D. Merging of Committees
    (i) Whether any of the mandatory Board Committees have been merged
    (ii) If yes, names of the Committees
    (iii) How independence and objectivity of the merged Committees has been ensured by the Board
VII. Disclosures in Financial Statements:
(i)            General Disclosures
a.   Basis, methods and assumptions on which the information is compiled.
b.   Quantitative & qualitative information on the insurer’s financial & operating ratios viz., incurred claim, commission & expenses ratios.
c.   Actual solvency margin details vis-à-vis the required margin.
d.   Financial performance including growth rate and current financial position of the insurer.
e.   Description of the risk management architecture.
f.    Details of number of claims intimated, disposed of & pending with details of duration.
g.   All pecuniary relationships or transactions of non-executive directors.
h.   Elements of remuneration package of MD & CEO and other individual directors.
(ii) Whether disclosures in the Financial Statements –
a.      Are summarized under major groups.

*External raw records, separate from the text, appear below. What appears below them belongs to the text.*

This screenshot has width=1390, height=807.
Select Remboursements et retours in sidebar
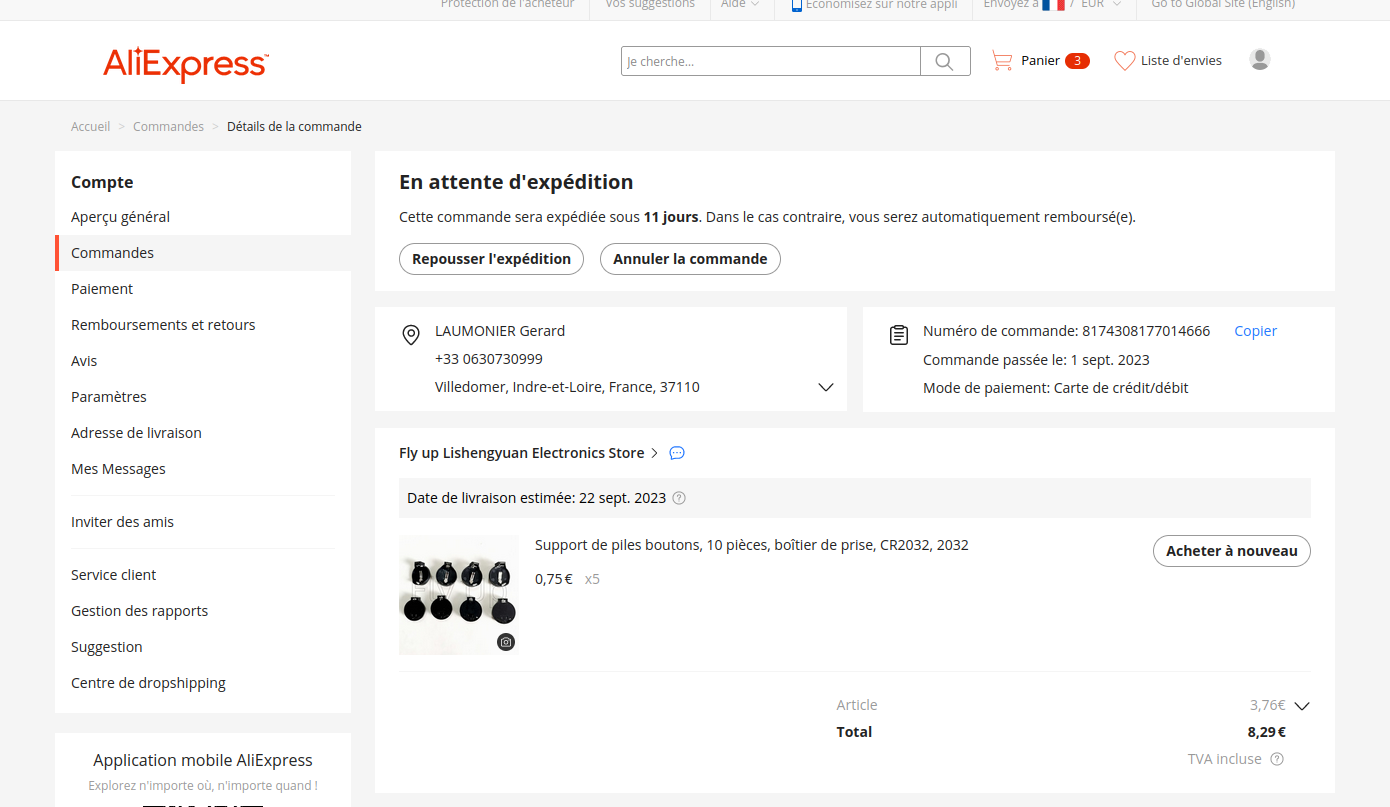(x=163, y=325)
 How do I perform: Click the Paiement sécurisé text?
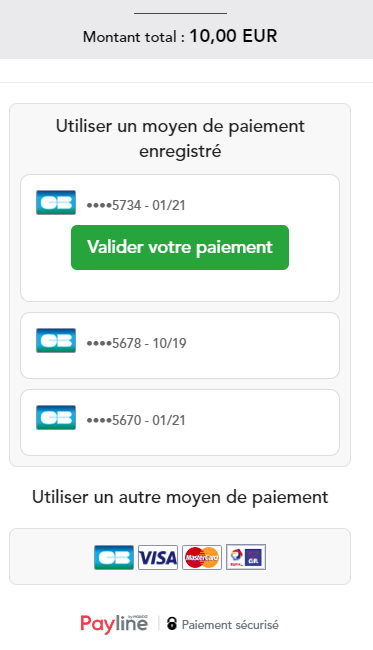pyautogui.click(x=230, y=625)
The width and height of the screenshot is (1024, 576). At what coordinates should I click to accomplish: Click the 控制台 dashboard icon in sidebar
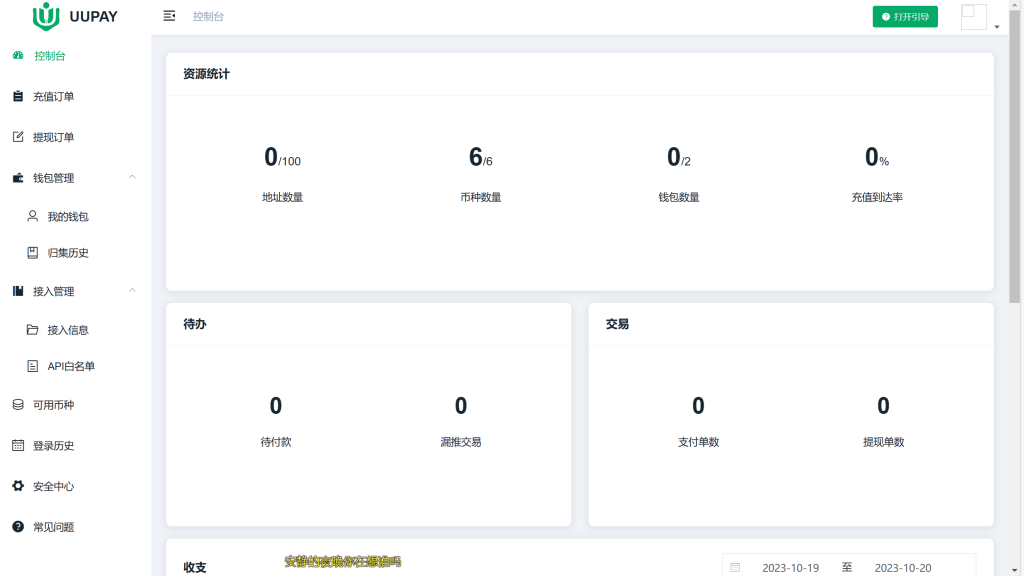[18, 56]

b.      Contain all related party transactions.
c.      Include matters which have material impact on the financial position of the company.
VIII. Outsourcing:
a.    Whether all outsourcing arrangements of the company have the approval of the Committee of Key Management Persons in terms of a Board approved Policy?
b.    Whether Every outsourcing contract contains explicit safeguards regarding confidentiality of data and all outputs from the data, continuing ownership of the data with the insurer and orderly handing over of the data and all related software programmes on termination of the outsourcing arrangement?

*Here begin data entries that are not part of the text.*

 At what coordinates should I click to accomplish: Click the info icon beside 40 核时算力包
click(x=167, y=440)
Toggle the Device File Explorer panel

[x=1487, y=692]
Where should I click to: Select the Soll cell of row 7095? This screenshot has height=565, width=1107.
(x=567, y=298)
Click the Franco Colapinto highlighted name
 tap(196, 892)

c.    Whether the arrangements are for a defined duration and have a provision for premature cancellation without attracting penalties?
d.    Whether annual review of all the outsourcing contracts is carried out and reported to the Board or its Committee?
IX. Relationship with Stakeholders:
The disclosures stipulations must address the following:
a.    financial statements accurately and fairly represent the financial condition of the insurer; and
b.    The insurer is running its business soundly and will be viable over the long term.
In particular, the disclosure requirements of the participating policyholders and the unit linked policyholders must be duly addressed.
X. Reporting to IRDAI
v Whether the Insurer has appointed Company Secretary as Compliance officer whose duty will be to monitor continuing compliance with these guidelines.
XI. Whistle Blower Policy
v Whether the Insurer has put in place a “Whistle Blower Policy” approved by its Board of Directors.